Look below for the line containing "In Production (33, 1001)"; from there through the line containing "Animation (27, 685)", both lines included, please set down each line exactly and nothing else.
- - -
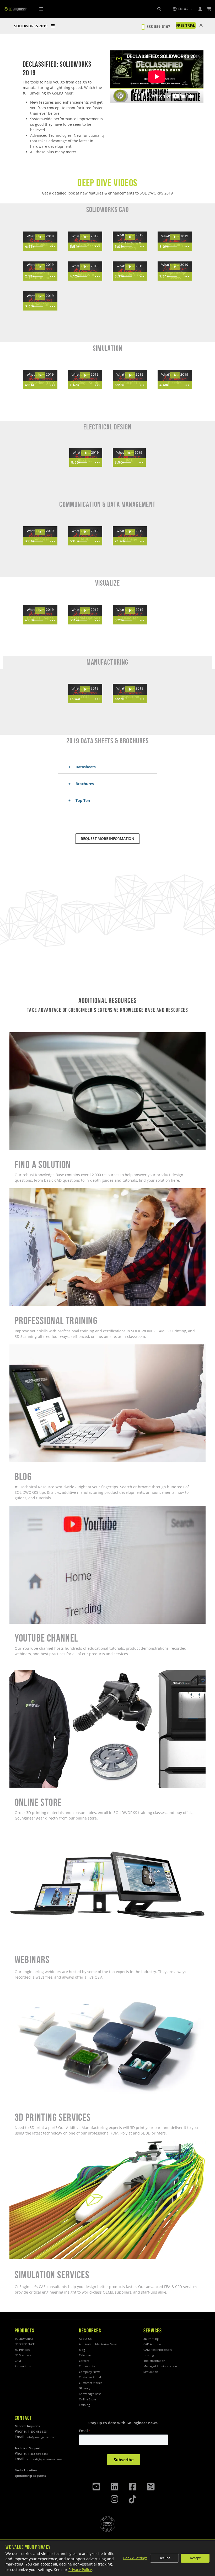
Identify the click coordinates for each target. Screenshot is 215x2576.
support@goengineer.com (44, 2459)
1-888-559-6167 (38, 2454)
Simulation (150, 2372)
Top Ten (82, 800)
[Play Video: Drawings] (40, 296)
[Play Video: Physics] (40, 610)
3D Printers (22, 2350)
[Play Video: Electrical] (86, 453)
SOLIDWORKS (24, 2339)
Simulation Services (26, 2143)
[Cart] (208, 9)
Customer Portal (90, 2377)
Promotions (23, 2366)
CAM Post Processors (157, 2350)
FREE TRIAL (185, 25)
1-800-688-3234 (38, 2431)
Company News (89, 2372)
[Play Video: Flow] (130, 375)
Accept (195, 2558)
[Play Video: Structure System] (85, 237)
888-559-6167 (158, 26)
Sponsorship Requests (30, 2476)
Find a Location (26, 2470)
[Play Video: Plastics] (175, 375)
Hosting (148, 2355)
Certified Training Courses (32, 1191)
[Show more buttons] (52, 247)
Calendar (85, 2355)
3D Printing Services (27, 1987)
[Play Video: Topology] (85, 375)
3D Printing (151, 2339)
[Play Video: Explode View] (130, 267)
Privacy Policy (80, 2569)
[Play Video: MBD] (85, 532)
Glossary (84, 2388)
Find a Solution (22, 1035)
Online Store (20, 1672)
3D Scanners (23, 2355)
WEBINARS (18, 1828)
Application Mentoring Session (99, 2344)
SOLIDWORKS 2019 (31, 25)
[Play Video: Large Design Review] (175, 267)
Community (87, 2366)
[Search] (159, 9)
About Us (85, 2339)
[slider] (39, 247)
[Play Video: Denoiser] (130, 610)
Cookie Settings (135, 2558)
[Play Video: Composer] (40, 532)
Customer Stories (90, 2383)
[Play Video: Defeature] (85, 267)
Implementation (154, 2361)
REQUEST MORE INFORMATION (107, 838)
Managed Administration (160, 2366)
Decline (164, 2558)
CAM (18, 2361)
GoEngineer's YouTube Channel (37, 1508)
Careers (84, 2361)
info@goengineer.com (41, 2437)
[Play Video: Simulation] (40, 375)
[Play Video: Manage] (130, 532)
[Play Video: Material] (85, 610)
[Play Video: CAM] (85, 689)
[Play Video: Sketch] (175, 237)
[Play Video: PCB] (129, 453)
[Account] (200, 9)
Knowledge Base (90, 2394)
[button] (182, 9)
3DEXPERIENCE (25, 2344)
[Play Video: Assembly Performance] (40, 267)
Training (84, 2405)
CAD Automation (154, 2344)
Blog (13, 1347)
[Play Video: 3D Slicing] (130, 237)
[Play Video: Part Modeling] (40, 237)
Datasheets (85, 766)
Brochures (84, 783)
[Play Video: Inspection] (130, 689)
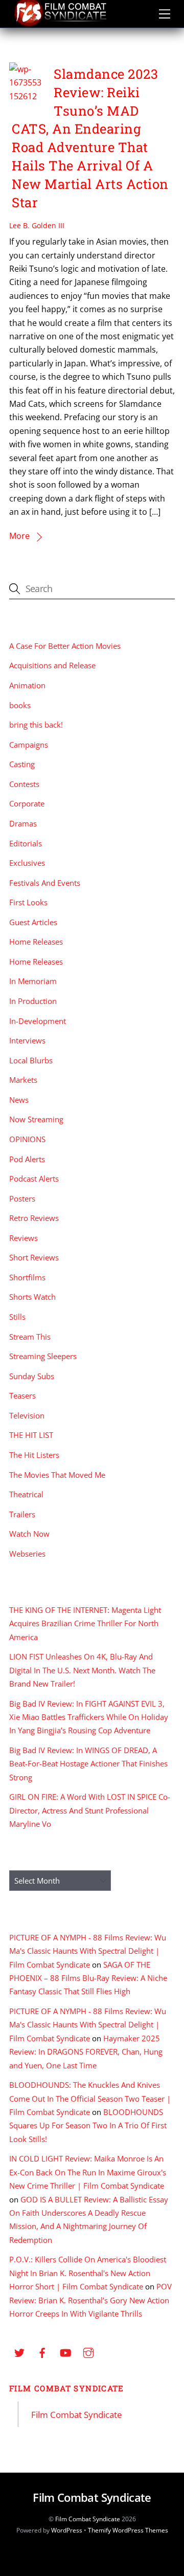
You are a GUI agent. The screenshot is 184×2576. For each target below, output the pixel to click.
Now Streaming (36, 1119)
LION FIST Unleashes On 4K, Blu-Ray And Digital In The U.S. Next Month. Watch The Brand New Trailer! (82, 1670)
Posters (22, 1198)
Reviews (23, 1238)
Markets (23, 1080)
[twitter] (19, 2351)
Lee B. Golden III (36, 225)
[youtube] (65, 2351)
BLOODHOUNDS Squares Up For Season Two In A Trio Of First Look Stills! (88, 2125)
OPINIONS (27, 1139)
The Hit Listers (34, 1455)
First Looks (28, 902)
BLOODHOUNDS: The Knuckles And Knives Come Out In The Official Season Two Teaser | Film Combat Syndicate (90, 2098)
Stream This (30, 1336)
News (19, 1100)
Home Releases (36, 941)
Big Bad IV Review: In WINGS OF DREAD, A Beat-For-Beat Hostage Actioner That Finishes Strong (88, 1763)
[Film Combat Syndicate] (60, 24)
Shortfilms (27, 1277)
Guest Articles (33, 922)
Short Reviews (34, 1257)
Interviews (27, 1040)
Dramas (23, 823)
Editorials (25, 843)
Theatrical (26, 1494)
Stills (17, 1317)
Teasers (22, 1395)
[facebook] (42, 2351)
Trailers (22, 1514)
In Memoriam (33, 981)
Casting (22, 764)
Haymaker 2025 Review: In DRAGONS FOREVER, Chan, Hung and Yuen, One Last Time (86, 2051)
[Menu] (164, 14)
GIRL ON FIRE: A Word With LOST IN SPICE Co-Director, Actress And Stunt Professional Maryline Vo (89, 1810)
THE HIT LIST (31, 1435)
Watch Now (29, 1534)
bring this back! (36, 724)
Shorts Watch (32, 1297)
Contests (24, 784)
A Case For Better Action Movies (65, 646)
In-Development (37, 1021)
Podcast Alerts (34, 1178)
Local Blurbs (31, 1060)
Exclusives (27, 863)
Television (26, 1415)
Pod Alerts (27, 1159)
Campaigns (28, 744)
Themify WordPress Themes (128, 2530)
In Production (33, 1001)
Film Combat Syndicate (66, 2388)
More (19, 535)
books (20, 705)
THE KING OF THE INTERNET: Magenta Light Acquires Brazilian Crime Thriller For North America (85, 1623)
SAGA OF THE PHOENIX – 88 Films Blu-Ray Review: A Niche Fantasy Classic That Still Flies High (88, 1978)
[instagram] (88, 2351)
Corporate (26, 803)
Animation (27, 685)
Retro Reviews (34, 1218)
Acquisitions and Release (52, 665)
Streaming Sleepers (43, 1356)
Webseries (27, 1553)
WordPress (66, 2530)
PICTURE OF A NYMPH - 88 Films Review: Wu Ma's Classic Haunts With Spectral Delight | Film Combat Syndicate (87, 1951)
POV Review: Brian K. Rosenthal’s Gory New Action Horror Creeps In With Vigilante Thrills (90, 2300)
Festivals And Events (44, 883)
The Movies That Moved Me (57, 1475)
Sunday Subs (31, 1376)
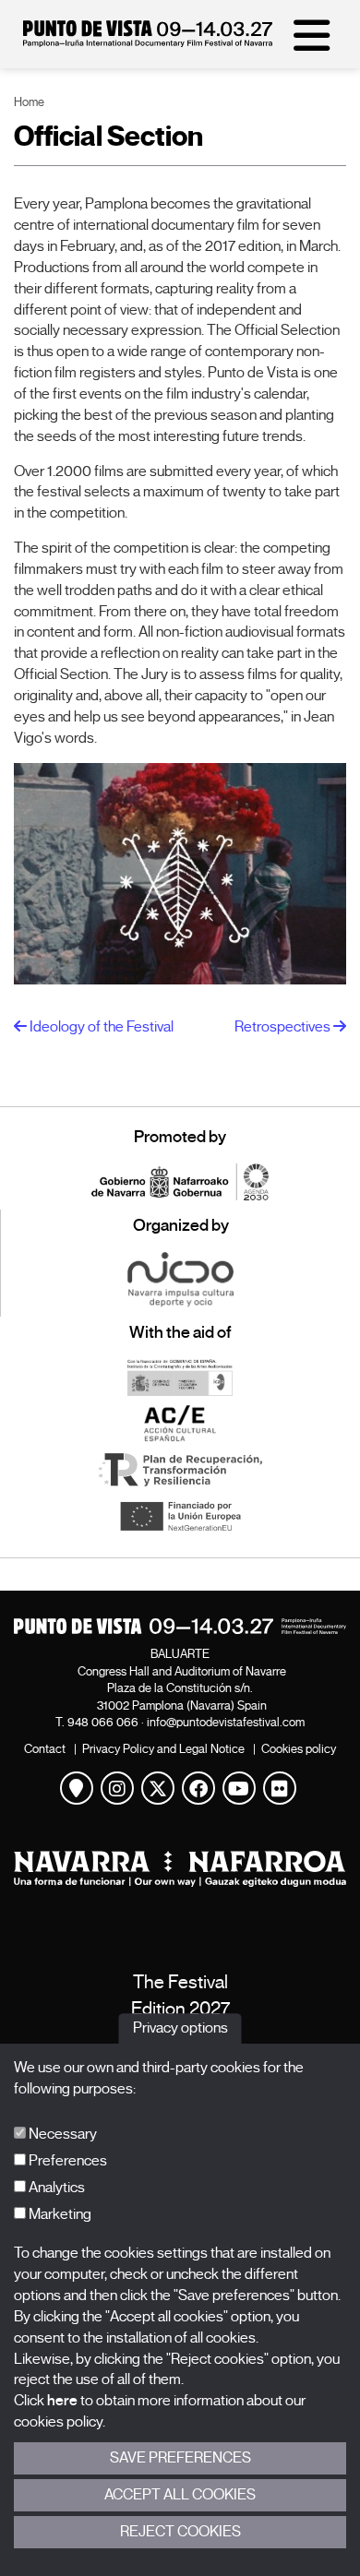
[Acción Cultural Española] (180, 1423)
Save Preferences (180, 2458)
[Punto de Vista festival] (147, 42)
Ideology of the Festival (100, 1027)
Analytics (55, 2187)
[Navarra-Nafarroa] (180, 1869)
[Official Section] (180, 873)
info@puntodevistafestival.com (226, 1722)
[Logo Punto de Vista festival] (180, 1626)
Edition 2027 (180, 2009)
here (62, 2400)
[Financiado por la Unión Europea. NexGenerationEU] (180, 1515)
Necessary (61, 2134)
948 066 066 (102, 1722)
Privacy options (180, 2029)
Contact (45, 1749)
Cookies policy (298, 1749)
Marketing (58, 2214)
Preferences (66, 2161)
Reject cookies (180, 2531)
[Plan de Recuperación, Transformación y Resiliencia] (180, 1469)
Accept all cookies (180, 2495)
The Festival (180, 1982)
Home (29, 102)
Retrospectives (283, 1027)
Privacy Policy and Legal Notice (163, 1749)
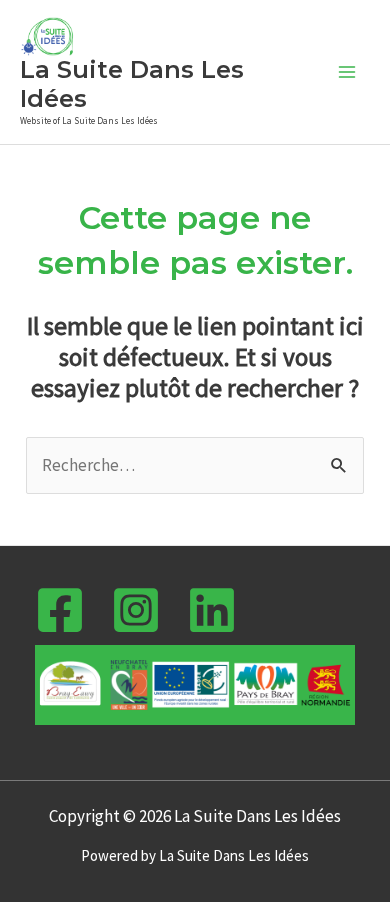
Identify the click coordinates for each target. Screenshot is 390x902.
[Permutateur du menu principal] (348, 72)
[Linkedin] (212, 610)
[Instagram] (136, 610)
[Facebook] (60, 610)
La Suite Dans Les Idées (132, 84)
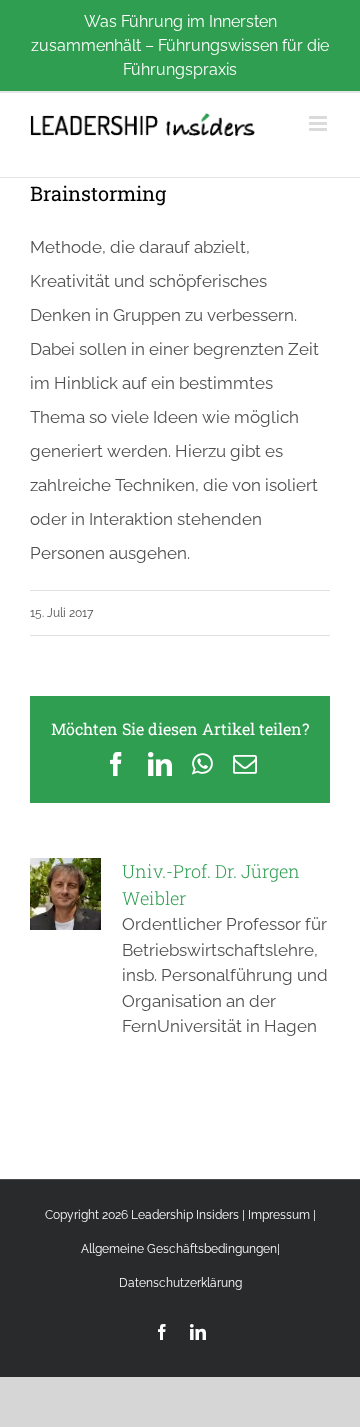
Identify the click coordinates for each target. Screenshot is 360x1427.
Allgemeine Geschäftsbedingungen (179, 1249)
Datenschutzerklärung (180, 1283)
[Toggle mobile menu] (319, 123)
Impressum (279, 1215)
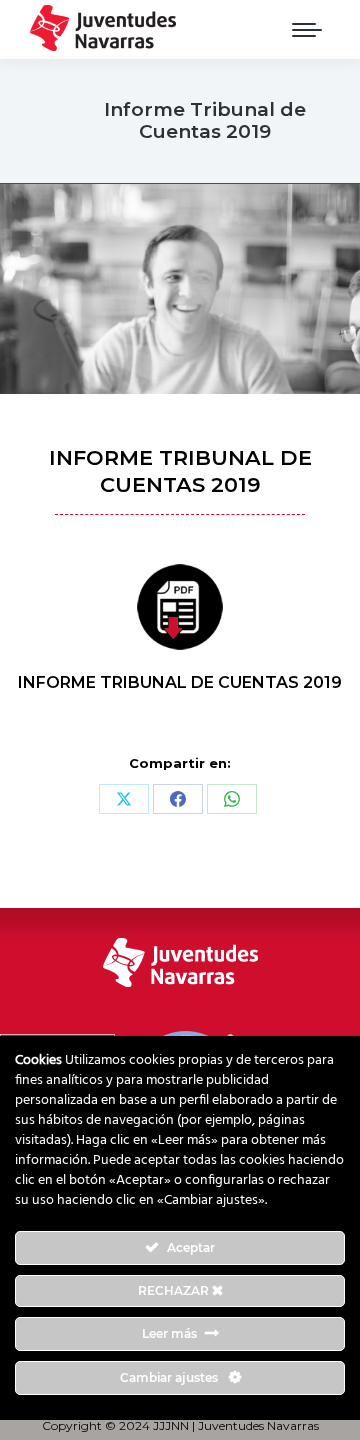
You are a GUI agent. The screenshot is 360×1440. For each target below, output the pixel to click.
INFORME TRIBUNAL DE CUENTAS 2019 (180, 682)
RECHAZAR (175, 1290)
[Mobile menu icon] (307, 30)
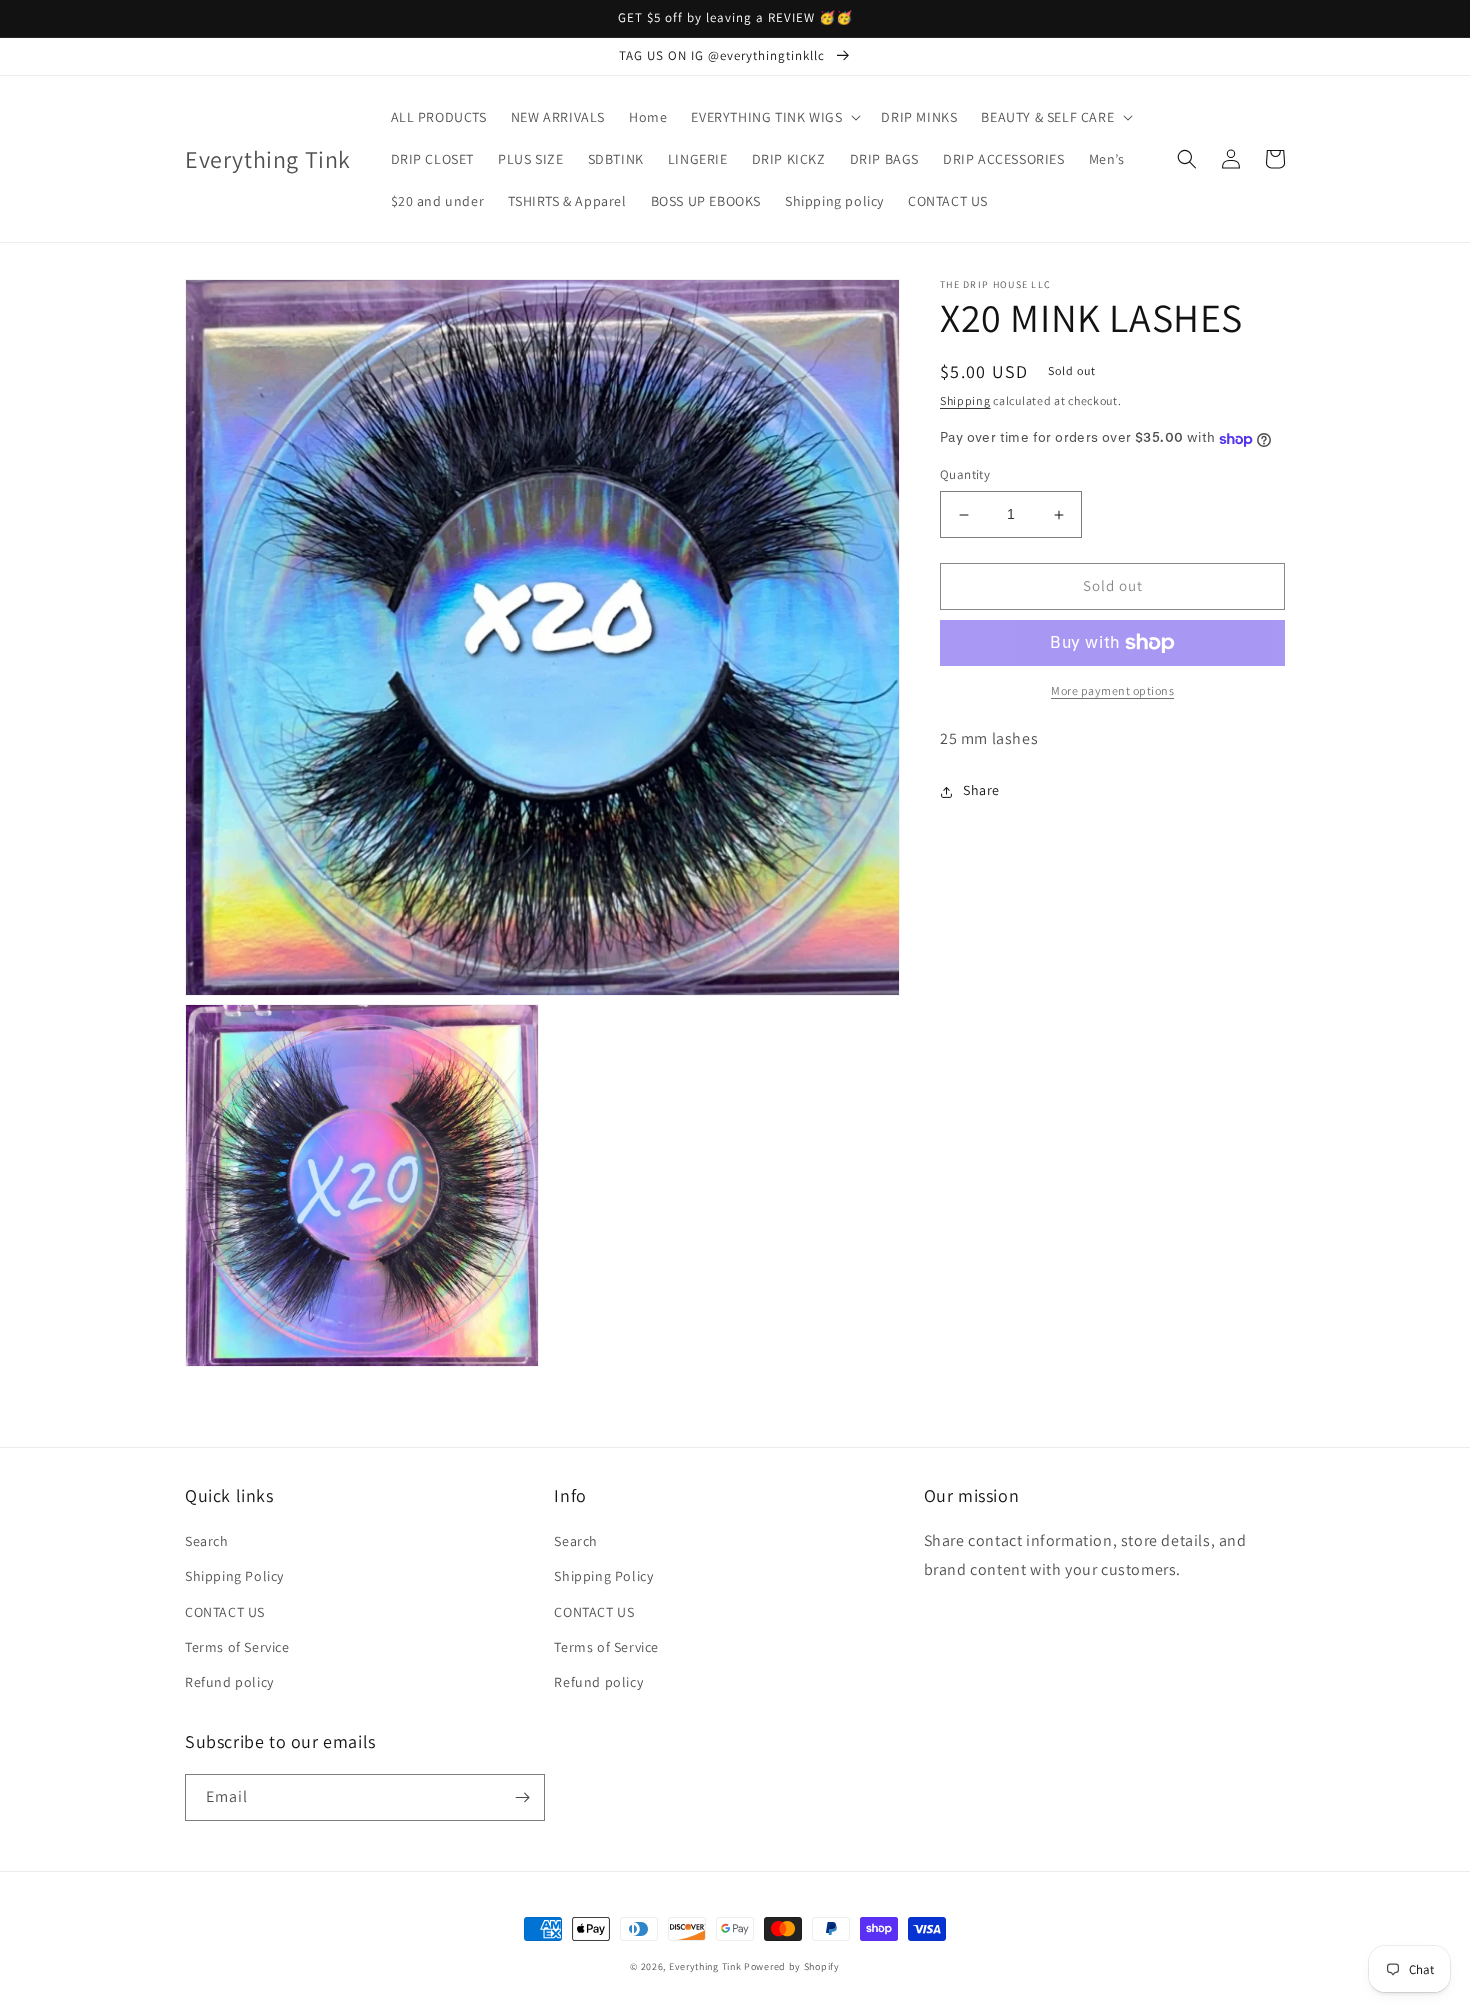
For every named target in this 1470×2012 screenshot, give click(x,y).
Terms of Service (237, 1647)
- - -
■ Finished exercise
In Production (33, 1001)
Film Combat Syndicate (66, 2388)
More (19, 535)
books (20, 705)
THE KING OF THE INTERNET: Magenta Light Acquires Brazilian Crime Thriller For North America (85, 1623)
SAGA OF THE PHOENIX – 88 Films Blu-Ray Review: A Niche Fantasy Classic That Still Flies High (88, 1978)
[instagram] (88, 2351)
Corporate (26, 803)
Animation (27, 685)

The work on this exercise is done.